Smith School MBA program ranking plummets in recent rankings
Published: Tuesday, November 30, 2010
Updated: Tuesday, November 30, 2010 22:11
The Robert H. Smith School of Business' full-time MBA program dropped 16 spots in Bloomberg Businessweek's ranking, released last month. The Smith School is ranked No. 42, down from the No. 26 ranking it held two years ago.
The results were based on a review done in March, in which Smith School graduates, corporate recruiters and faculty were surveyed.
Smith School Dean G. Anandalingam expressed concern about the lower ranking.
"We're not happy," Anandalingam said. "The reputation of the full-time MBA program is very important to the Smith School of Business and we are concerned with the drop in the ranking."
The University of Chicago Booth School of Business' full-time MBA program sat atop the list, while Harvard University, University of Pennsylvania's Wharton School of Business, Northwestern University's Kellogg School of Management and Stanford University rounded out the top five.
Anandalingam said the lower ranking was unusual compared to previous rankings.
"To put things in perspective, our undergraduate program is ranked No. 19 by U.S. News, our part-time MBA program is ranked No. 15 by U.S. News, our executive MBA program is ranked No. 15 by Financial Times and No. 22 in the world by Wall Street Journal," Anandalingam said. "We see the most recent Businessweek ranking of the full-time MBA program as an aberration."
The ranking puzzled some Smith students.
"We don't deserve this," said Ragavan Manogaran.
Students gave many possible explanations for the drop.
"Apparently, the Office of Career Services has had a lot of turnover in the director position," Arun Bhattacharay said. "They just hired a new director, so hopefully there's some stability in that position."
"Also, the reviews for the rankings were conducted in March, so when students filled out surveys for the reviews, it was a bad time for employment, and a lot of them didn't have jobs. Now a lot of those students have work, and so it seemed like it happened at a bad time," said Bhattacharay.

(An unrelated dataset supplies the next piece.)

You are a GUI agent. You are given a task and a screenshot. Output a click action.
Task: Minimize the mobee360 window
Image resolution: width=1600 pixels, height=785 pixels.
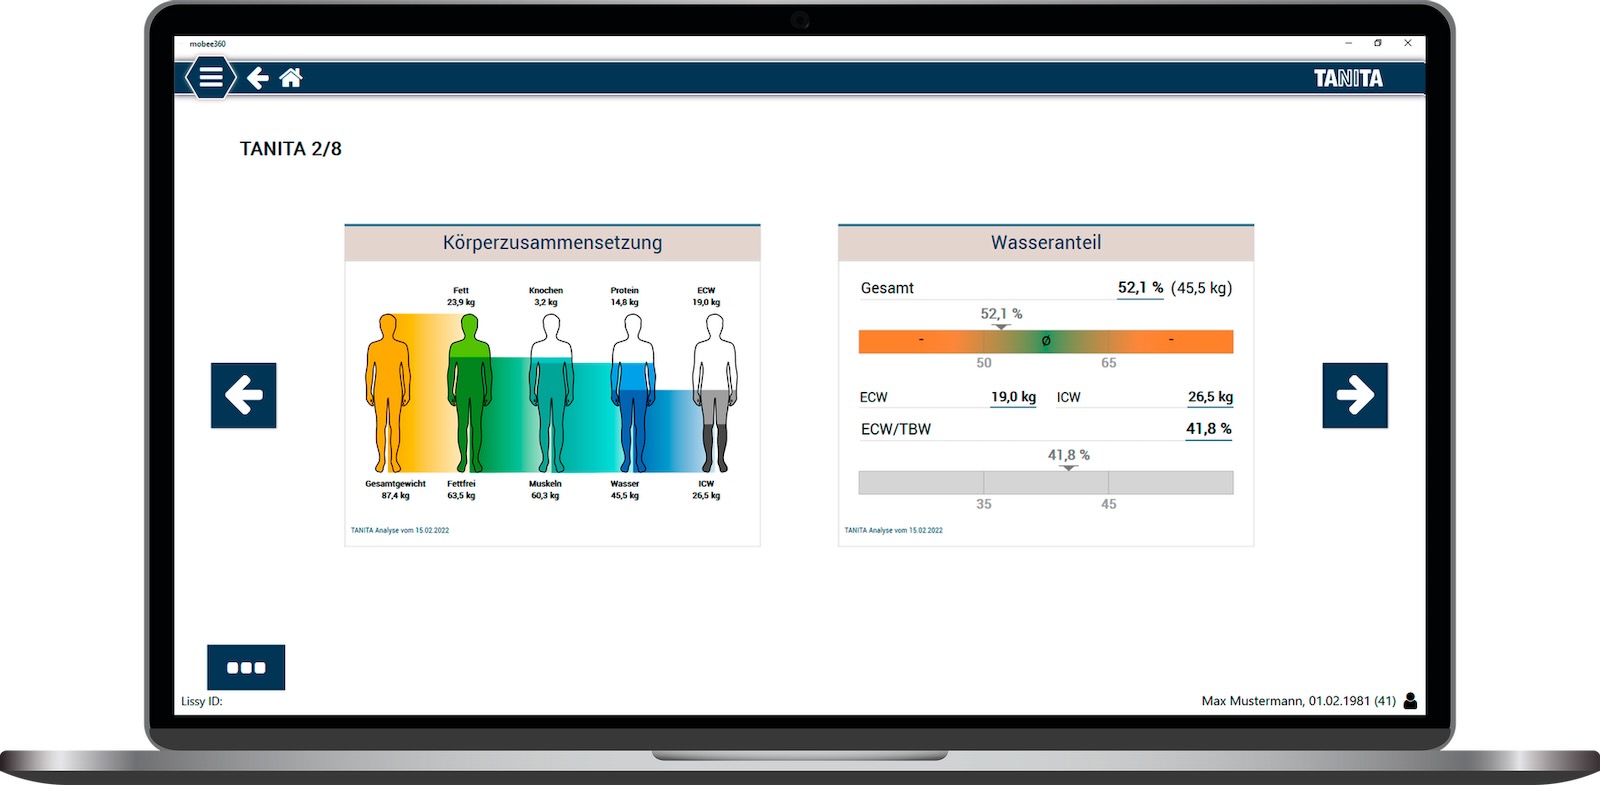1348,43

Bhattacharay also said the poor rank may have something to do with the way the Smith school is marketed.
"The University of Maryland undergraduate has a very strong brand, and the Smith brand hasn't translated, so I think they should try to play up the Maryland connection," said Bhattacharay.

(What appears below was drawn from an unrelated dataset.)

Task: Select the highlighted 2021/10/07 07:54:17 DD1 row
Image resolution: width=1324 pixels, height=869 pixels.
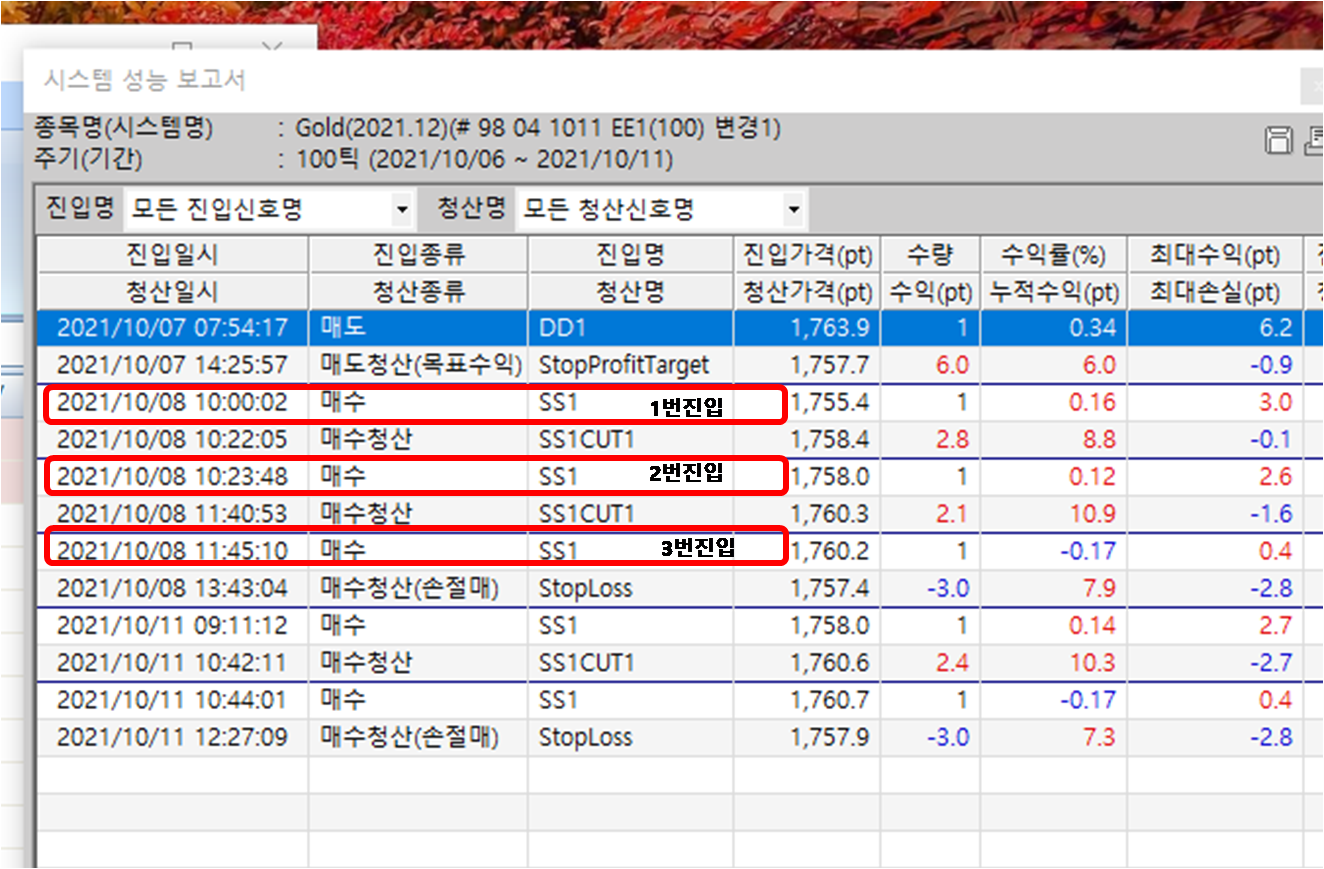Action: point(172,328)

"They call it the Chicago Booth, but they don't call us the Maryland School," said Manogaran.
Anandalingam added Smith School leaders are working to improve the reputation of the full-time MBA program.
"We are expanding and improving the Office of Career Services," Anandalingam said. "We have brought in an excellent managing director after a national search. We are also hiring more industry experts to help our students get into excellent well-paying positions around the country. We are also going on a branding campaign to shore up the reputation of the full-time MBA program. With all the improvements being made in the program, we are very confident that the full-time MBA program will be back among the top 20 in the United States."